第12巻第655号 - 2015年12月3日(木)


パリ気候変動会議

2015年12月2日(水) | パリ、フランス

英語 (HTML - PDF) | フランス語 (HTML - PDF) | アラビア語 (HTML - PDF) | 日本語 (HTML - PDF)

パリ(フランス)のIISD/ENB会議の報道については、下記のリンクをご参照ください:
http://enb.iisd.org/climate/cop21/enb/


12月2日水曜日、COP 21及びCMP 11はプレナリーを開催し、議題項目の議論を続けた。
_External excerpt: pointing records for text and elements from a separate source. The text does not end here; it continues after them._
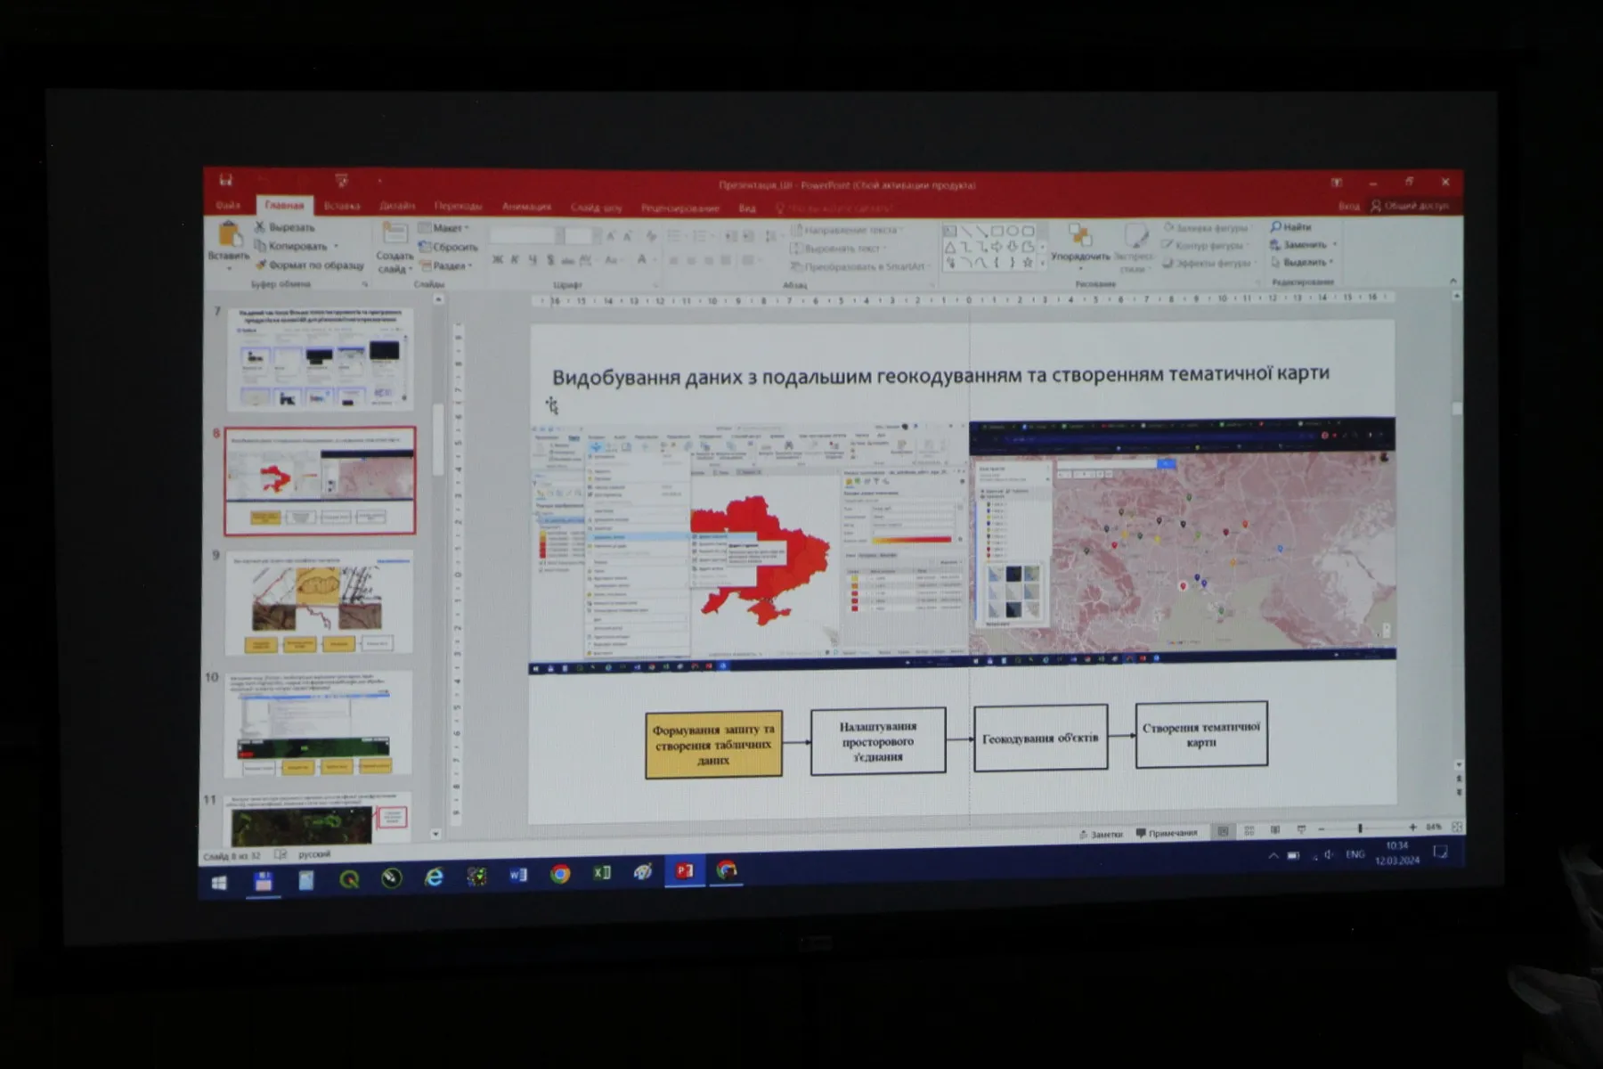This screenshot has width=1603, height=1069.
Task: Switch to the Design (Дизайн) tab
Action: [x=397, y=206]
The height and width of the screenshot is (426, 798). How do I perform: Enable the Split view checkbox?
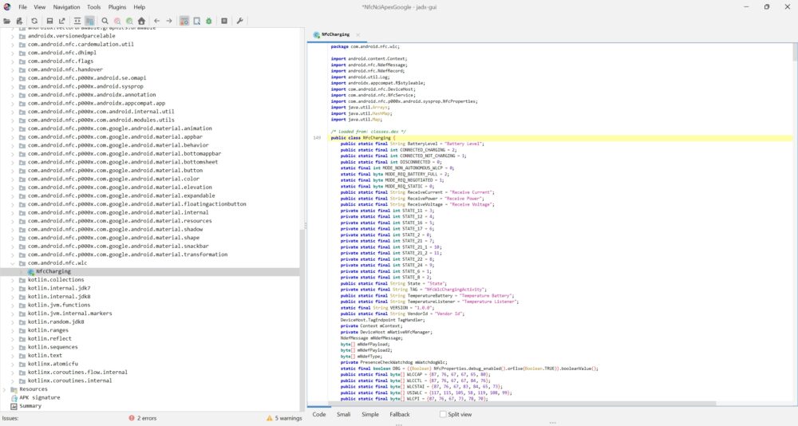pos(443,415)
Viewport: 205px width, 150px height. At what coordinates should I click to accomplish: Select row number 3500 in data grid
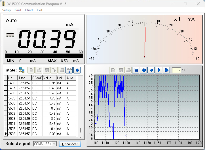click(x=12, y=103)
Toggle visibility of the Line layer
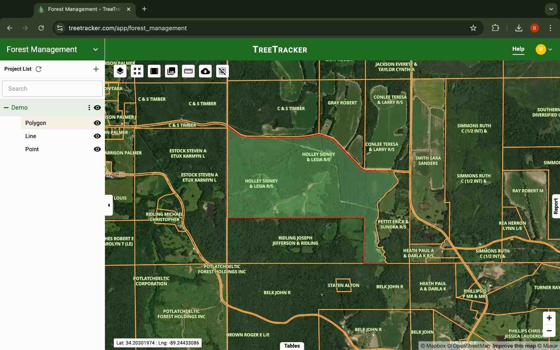560x350 pixels. (x=97, y=136)
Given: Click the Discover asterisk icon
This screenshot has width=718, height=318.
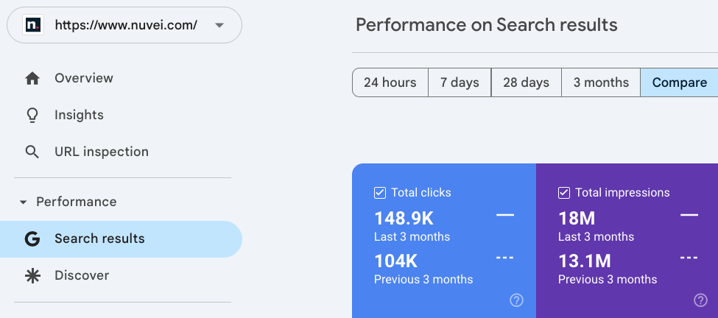Looking at the screenshot, I should (32, 275).
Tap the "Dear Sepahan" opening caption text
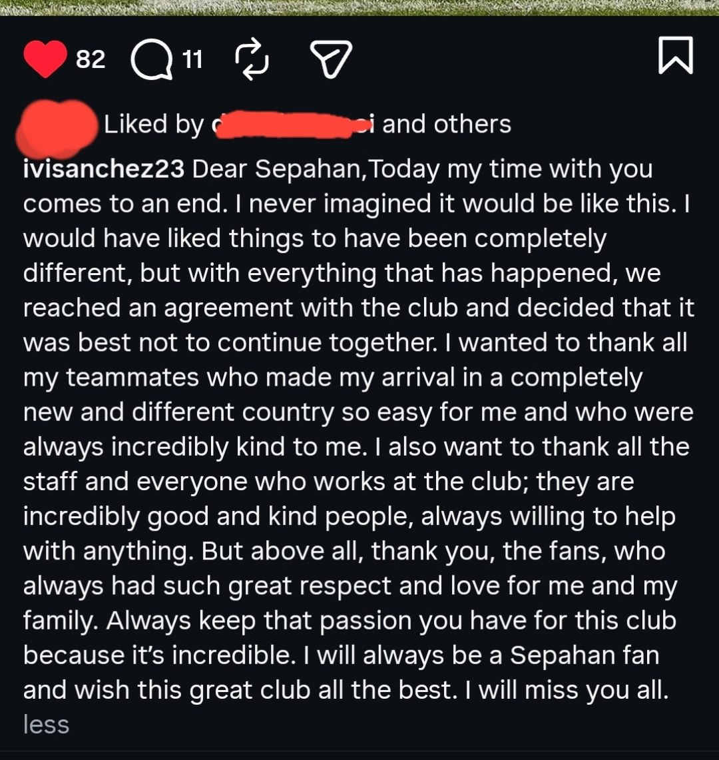719x760 pixels. pyautogui.click(x=277, y=170)
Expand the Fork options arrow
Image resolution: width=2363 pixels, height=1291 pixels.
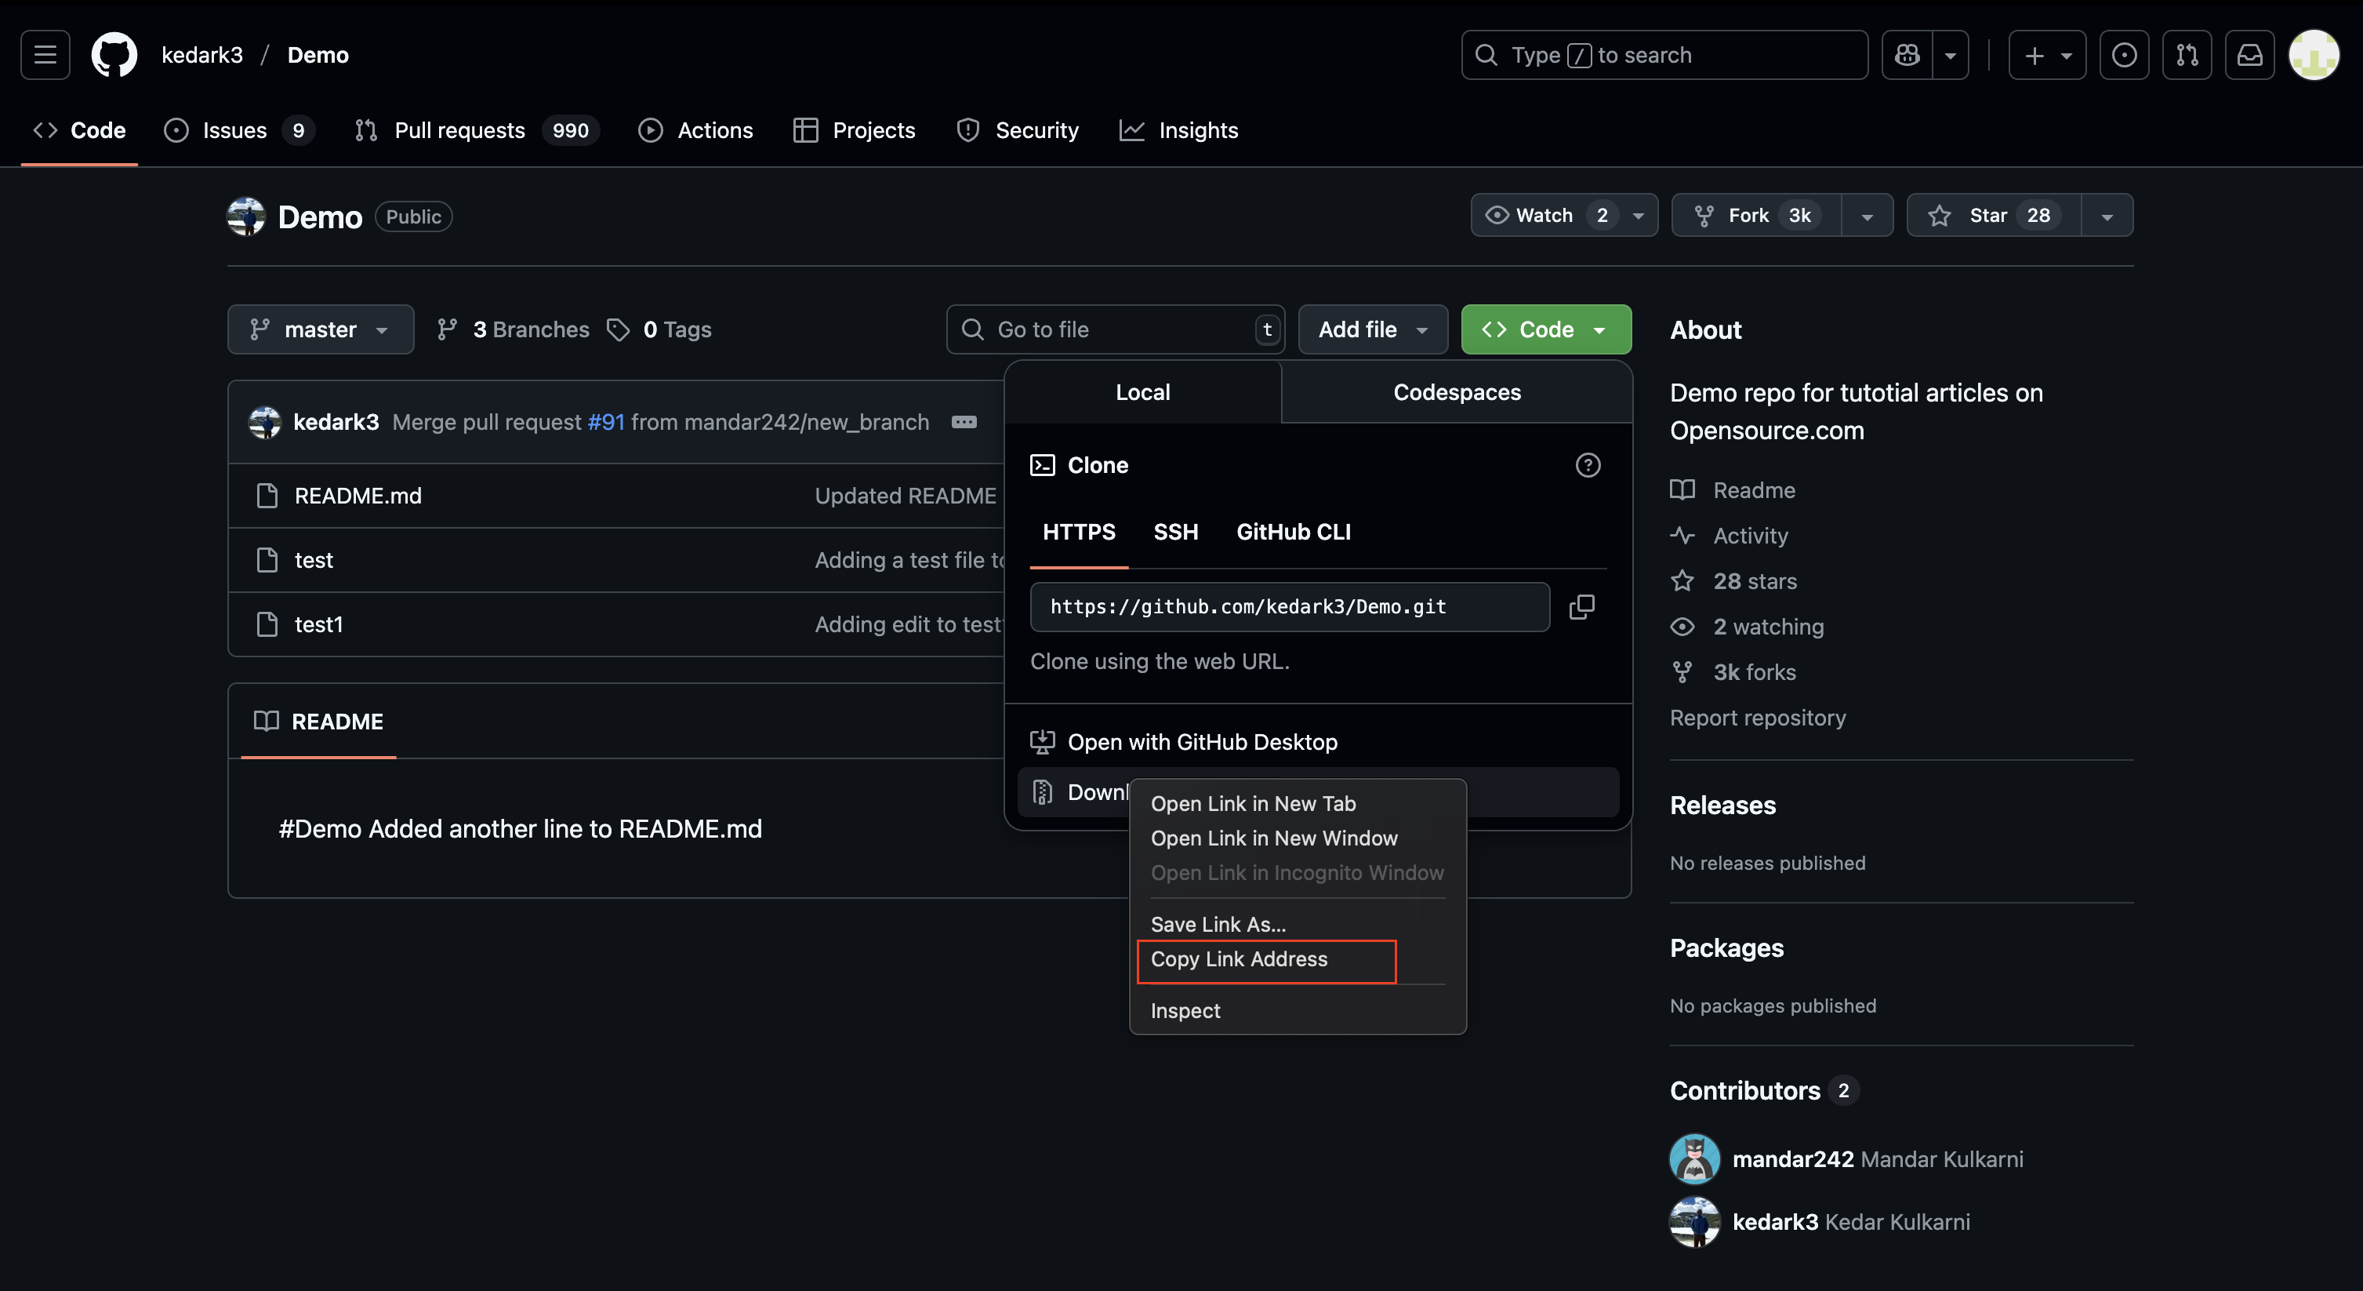point(1867,217)
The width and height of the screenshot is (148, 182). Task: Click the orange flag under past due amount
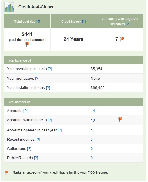click(27, 44)
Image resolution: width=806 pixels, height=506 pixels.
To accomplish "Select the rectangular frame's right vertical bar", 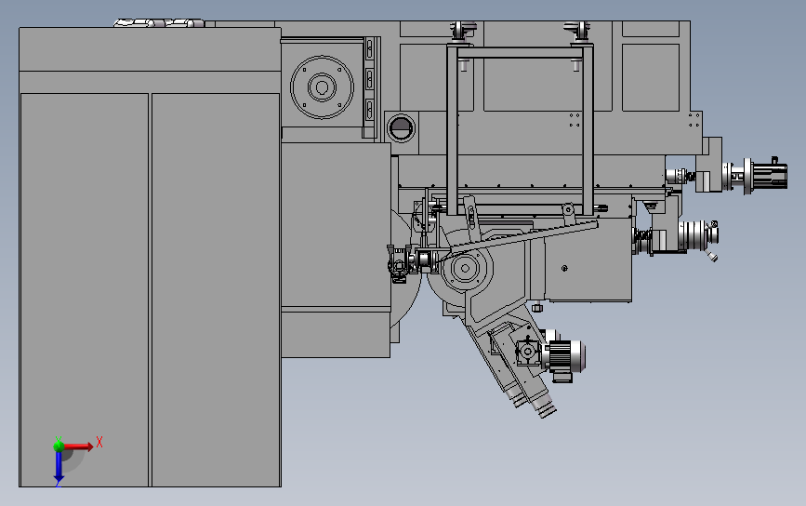I will click(x=588, y=129).
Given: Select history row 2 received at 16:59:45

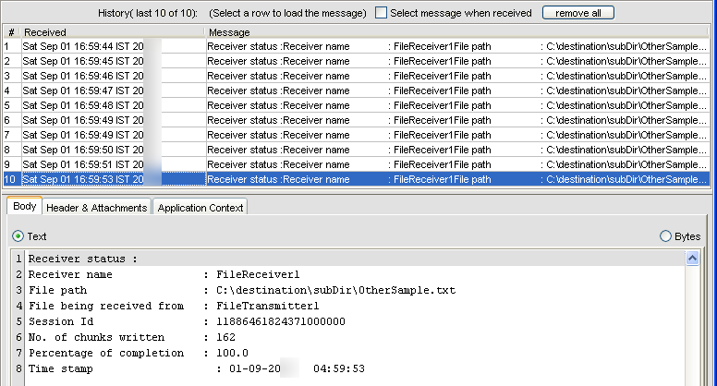Looking at the screenshot, I should point(357,61).
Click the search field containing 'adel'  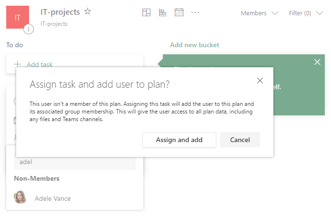pyautogui.click(x=75, y=162)
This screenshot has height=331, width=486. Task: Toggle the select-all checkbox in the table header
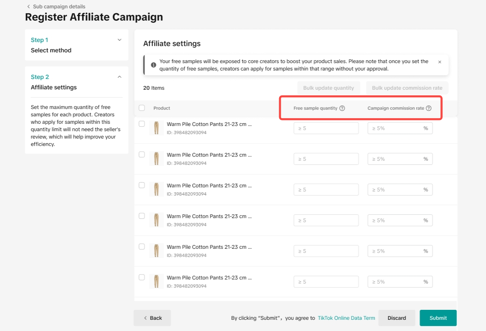142,108
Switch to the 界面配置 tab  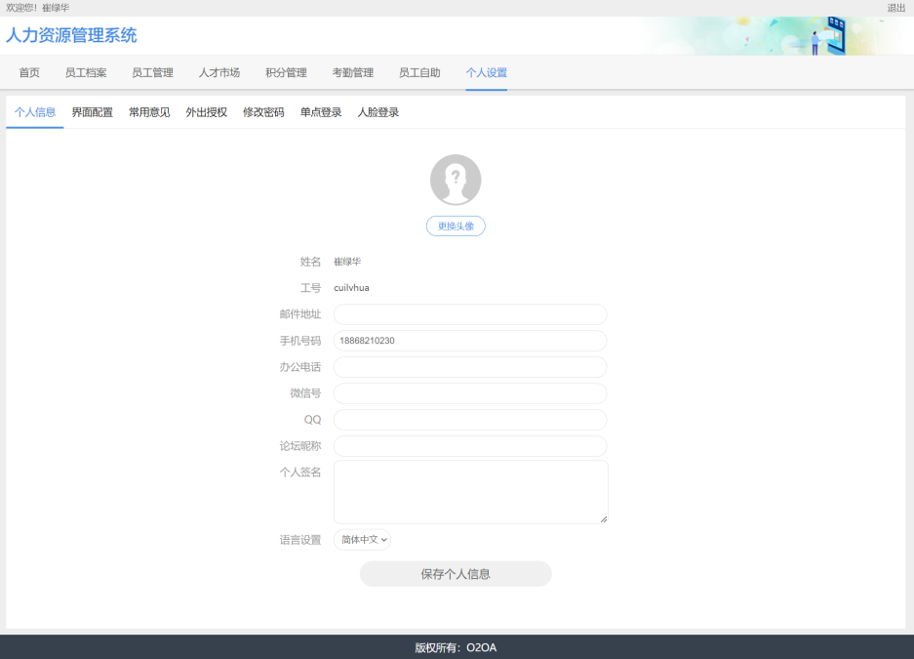click(92, 112)
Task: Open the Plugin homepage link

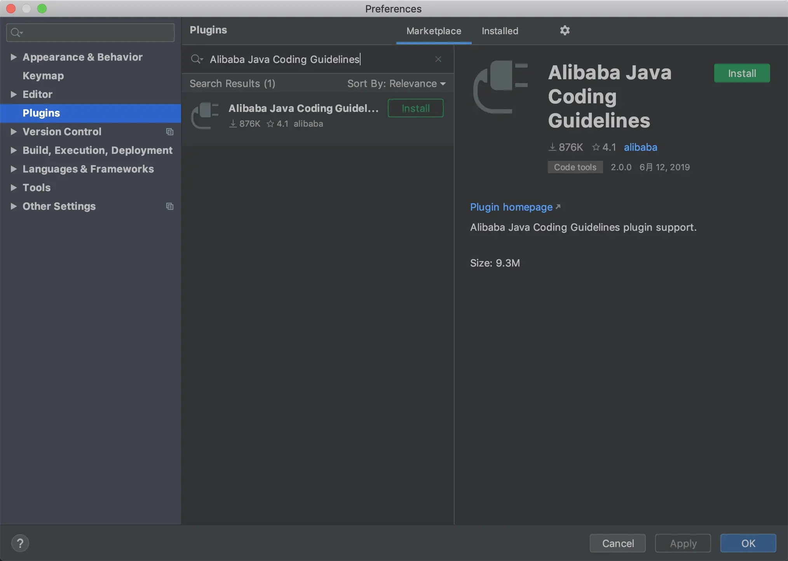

ADPの下では、一日を通してコンタクトグループ会合が開催され、夕方には進捗状況報告が行われた。スピンオフグループ及び非公式の非公式会議が開催され、次の議題を議論した:適応;緩和;透明性;世界的な進捗状況調査;キャパシティビルディング;資金;最終条項;目的;技術開発・移転;実施及び遵守;ワークストリーム 2。

SBI及びSBSTAのコンタクトグループ及び非公式協議も一日を通して開催された。

COP 21プレナリー

午前中、COP 21副議長のCheikh Ndiaye Sylla(セネガル)は、プレナリーを開会し、アフリカの締約国はモロッコによるCOP22の開催を支持したと報告、アジア太平洋及び東欧地域の締約国に対し、COP 23及び24の主催国を特定するよう求めた。Philippe Lacoste(フランス)は、非公式協議を開催する。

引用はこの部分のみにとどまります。